_INPUT DATA_
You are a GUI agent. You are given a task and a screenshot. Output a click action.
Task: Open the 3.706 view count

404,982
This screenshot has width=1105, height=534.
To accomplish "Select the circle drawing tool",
...
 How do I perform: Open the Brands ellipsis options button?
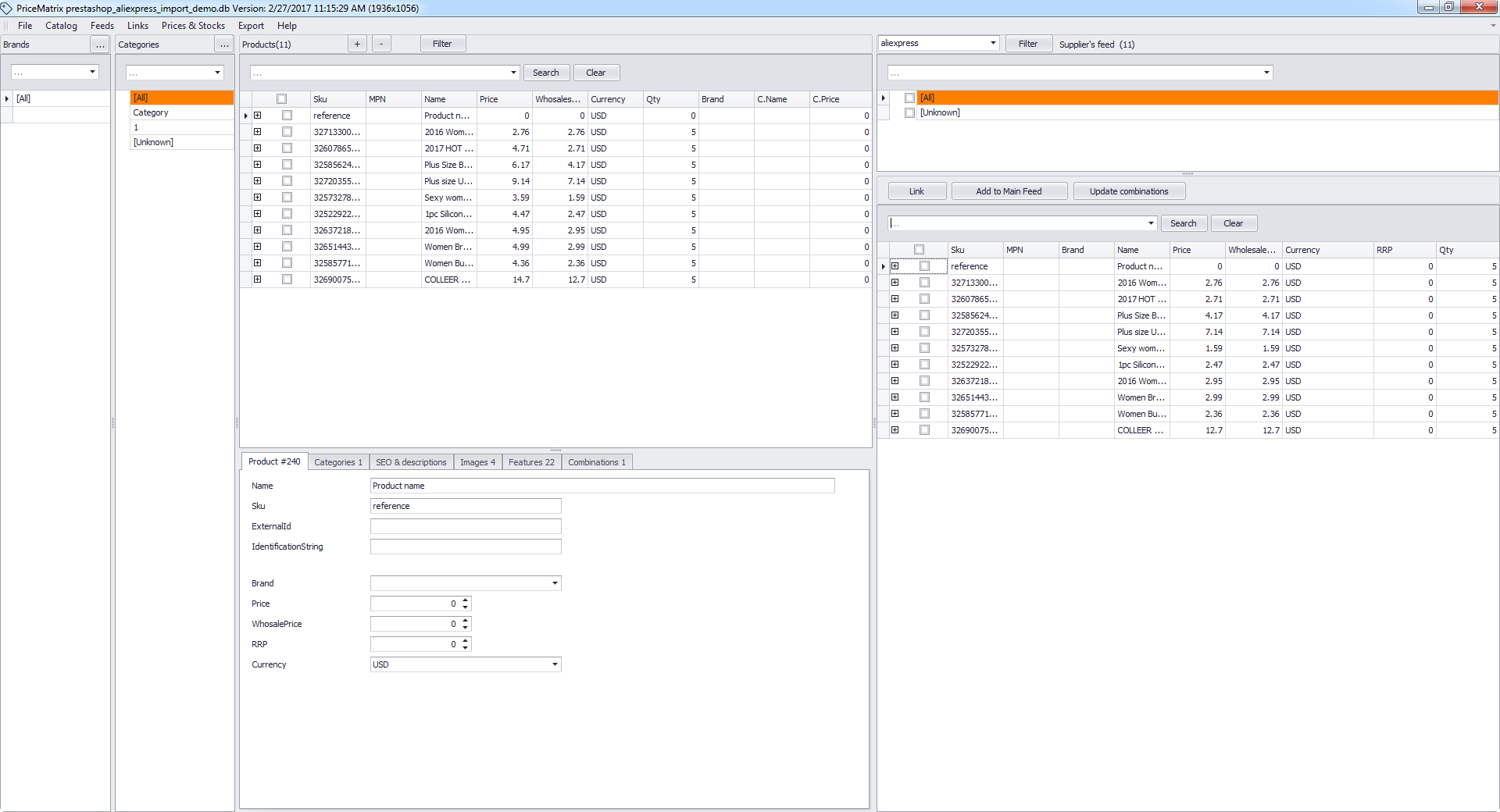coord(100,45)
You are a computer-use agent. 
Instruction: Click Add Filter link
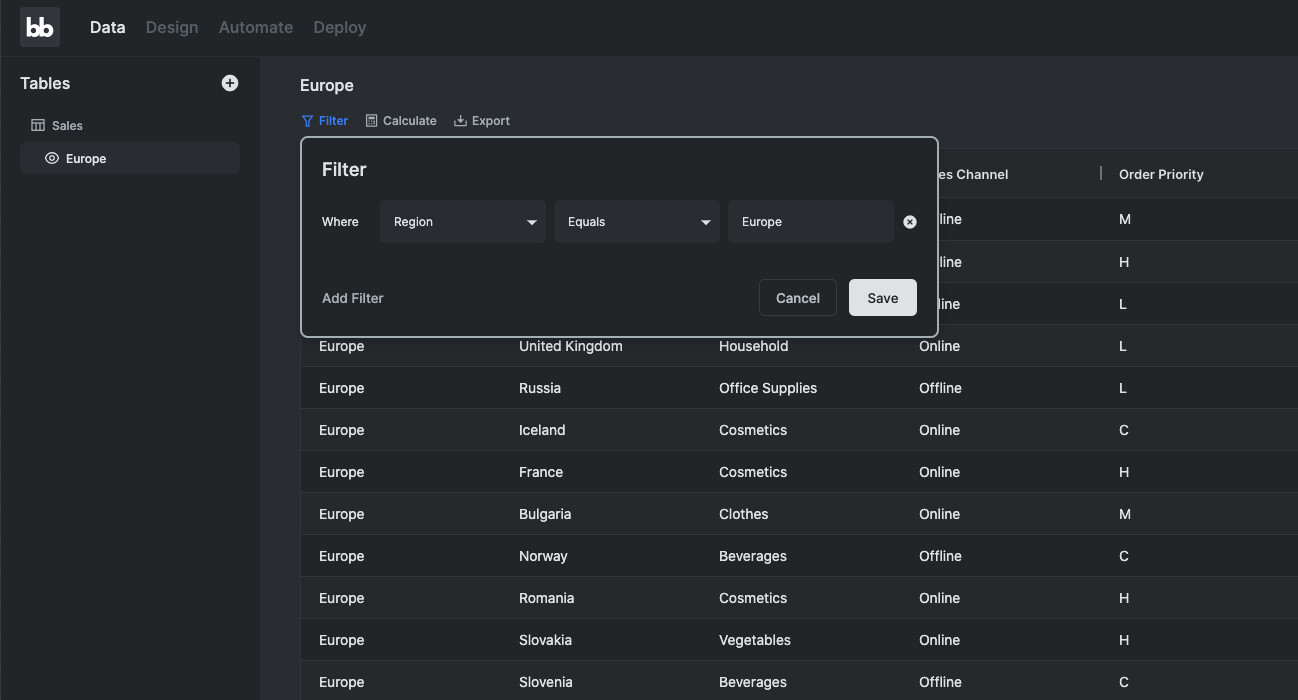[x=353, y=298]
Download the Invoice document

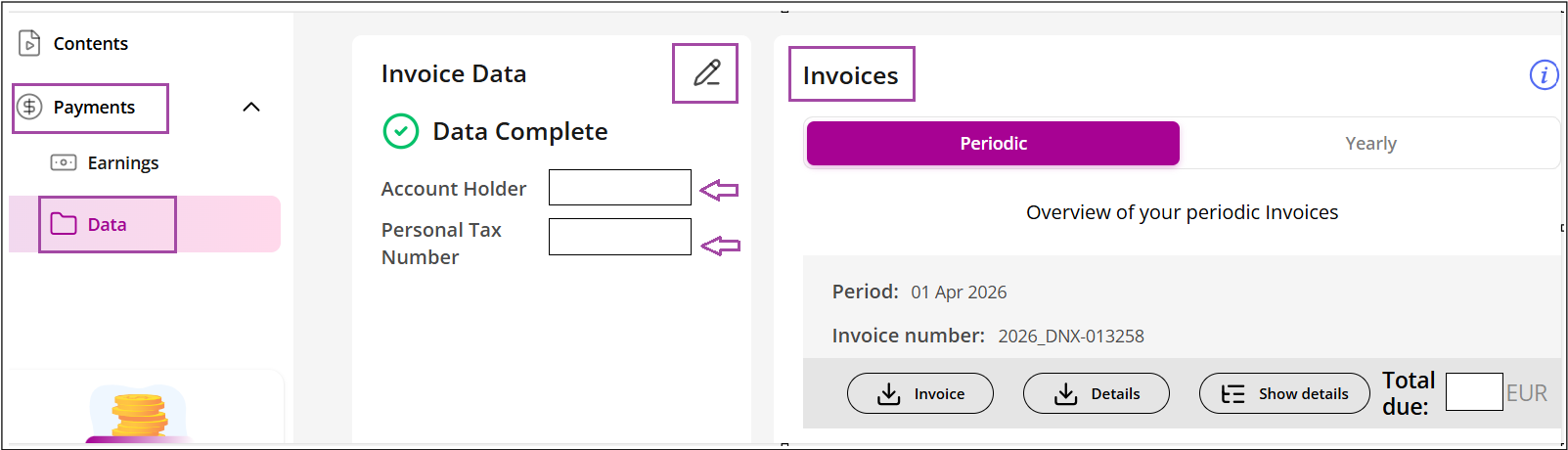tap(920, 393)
* * *
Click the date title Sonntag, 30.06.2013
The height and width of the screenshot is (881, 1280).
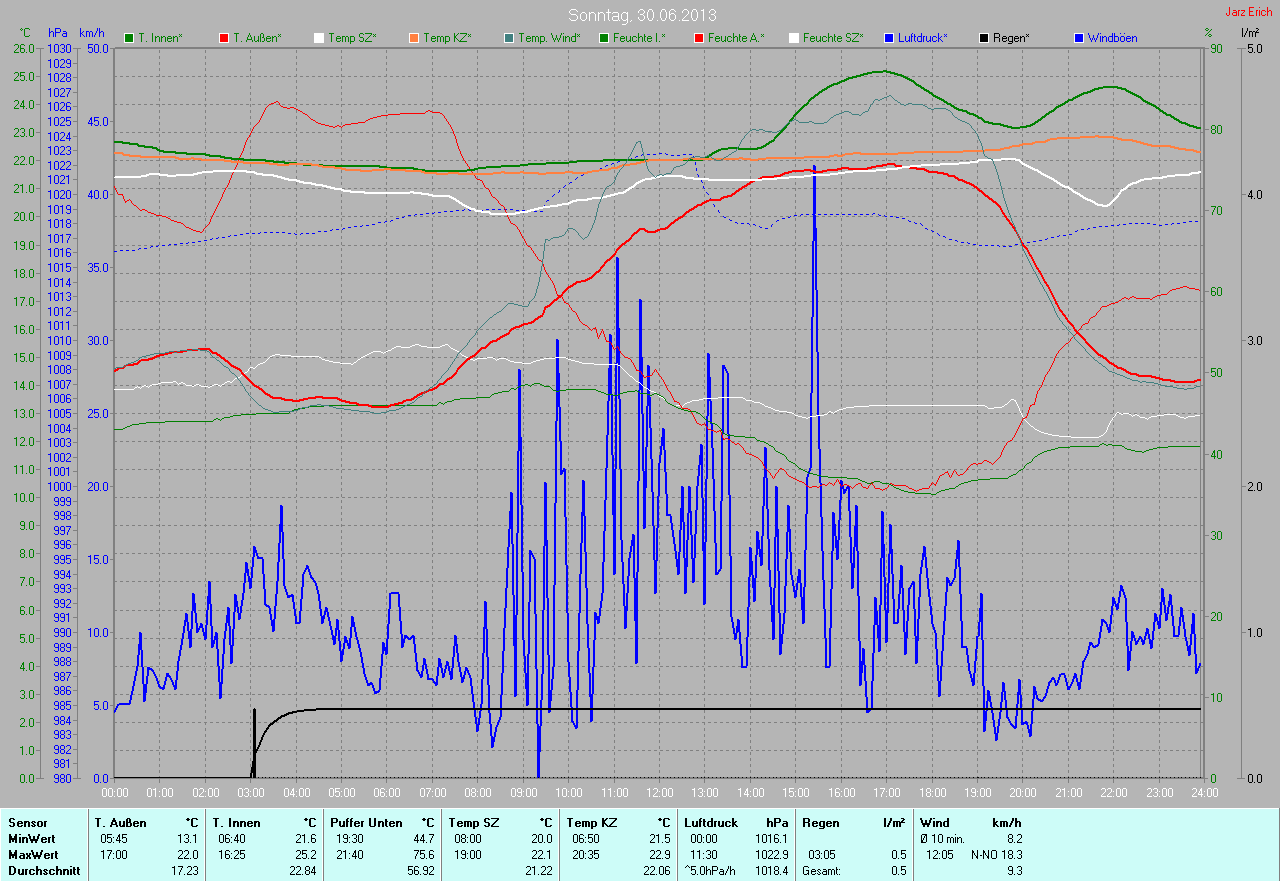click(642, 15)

_EXERCISE_
Find every line of the data that includes the string "agent". Copy each of those lines.

_EXERCISE RESULT_
You are a GUI agent. You are given a task and a screenshot. Output a click action.
You are a computer-use agent. 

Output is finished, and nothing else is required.